For all its added utility, the Nano remains as easy to use as before, with all controls available through a simple click-wheel dial. Its battery lasts as long as ever, running through more than 26 hours of music playback and six hours of movie viewing.

Its flaws exist at the margins. Its shiny metal backside picks up scratches and fingerprints as easily as the first Nano's did, and some of its interface graphics look pointlessly flashy.

The iPod Touch represents a bigger gamble than the iPod Nano, and it doesn't quite pan out -- in part because of the expectations it raised. It appears to be a thin iPhone with more storage ($299 for an 8-gigabyte model, $399 for a 16-gigabyte unit), but it lacks more than just voice calling.

While the Touch includes music, photo and video playback (but not game support), it leaves out most of the extras that make an iPhone so useful. It has no camera, notepad or e-mail software.

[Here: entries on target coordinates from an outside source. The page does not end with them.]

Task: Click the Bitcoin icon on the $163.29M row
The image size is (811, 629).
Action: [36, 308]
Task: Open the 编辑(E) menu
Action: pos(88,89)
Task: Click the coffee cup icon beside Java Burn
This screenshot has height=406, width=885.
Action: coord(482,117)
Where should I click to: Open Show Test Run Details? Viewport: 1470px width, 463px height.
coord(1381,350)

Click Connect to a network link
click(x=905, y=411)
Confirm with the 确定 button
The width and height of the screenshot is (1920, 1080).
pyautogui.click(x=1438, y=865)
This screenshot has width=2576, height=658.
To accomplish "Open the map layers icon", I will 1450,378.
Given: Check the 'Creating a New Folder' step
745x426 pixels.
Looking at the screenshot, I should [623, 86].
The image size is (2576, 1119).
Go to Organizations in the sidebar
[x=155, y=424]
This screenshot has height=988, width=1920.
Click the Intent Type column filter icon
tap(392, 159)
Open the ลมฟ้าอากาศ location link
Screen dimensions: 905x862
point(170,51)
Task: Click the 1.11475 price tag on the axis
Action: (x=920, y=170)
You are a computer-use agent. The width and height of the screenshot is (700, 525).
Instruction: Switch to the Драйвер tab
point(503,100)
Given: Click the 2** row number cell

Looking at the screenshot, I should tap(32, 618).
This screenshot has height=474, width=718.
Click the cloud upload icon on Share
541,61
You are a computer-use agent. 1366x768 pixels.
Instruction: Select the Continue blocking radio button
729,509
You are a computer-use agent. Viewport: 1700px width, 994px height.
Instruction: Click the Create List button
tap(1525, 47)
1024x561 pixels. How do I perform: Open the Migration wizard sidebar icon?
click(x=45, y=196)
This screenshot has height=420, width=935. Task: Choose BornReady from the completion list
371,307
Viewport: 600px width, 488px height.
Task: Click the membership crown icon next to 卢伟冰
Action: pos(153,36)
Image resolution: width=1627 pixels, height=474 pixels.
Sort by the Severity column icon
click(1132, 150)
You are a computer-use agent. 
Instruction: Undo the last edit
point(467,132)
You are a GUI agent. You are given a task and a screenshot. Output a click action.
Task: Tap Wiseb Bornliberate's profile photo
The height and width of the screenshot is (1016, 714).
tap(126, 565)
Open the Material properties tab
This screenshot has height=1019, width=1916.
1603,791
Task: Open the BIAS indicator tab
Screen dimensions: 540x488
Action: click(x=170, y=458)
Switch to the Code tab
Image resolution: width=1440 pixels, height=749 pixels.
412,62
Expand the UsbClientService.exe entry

Some of the Touch's applications have also been cut down. You can edit or delete entries in its address book, but you can't do the same with appointments in the calendar. (Like other iPods, the Touch synchronizes with a Mac's Address Book and iCal programs or a Windows PC's copy of Outlook or Outlook Express.)

Worse, the Touch lacks something built into every other iPod ever made: physical volume controls. Instead of pressing buttons or spinning a click wheel, you have to tap the screen to bring up a slider control which you then adjust with a fingertip.

That's not all the Touch misses. Its screen looks notably darker than the iPhone's, and unlike other iPods, it can't double as add-on storage for your computer.

The one thing the Touch does do better than any other iPod -- the iPhone included -- is browse the Web over WiFi. It worked with both encrypted and unencrypted WiFi signals, including a local university's network requiring a log-in. The Touch's Safari browser, like the iPhone's, clearly displayed full-sized pages and allowed me to zoom in with simple two-finger gestures on the screen.

Beyond browsing, the Touch connects to a music-only version of the iTunes Store. It's dangerously easy to spend money this way. I bought, downloaded and began listening to a song in less than three minutes. A quick sync with a Mac's copy of iTunes put a copy of that song on that Mac's hard drive.

The Touch's WiFi set back its battery life a bit, limiting it to about 19 hours when playing music and 6 when playing video.

Like the new Nano, the Touch's shiny metal back doubles as a fingerprint and scratch magnet.

Were there no such thing as an iPhone, the iPod Touch would look much more attractive. But how many people will want this cut-down serving instead of getting the whole meal with an iPhone?

The Nano is an easier sell, not least to owners of older Nano models (like, say, me) who may find their own player looks instantly obsolete. But hold off on trading up. In another nine months or a year, the Nano will probably include twice as much storage -- if it's still shipping in the current size and shape at all.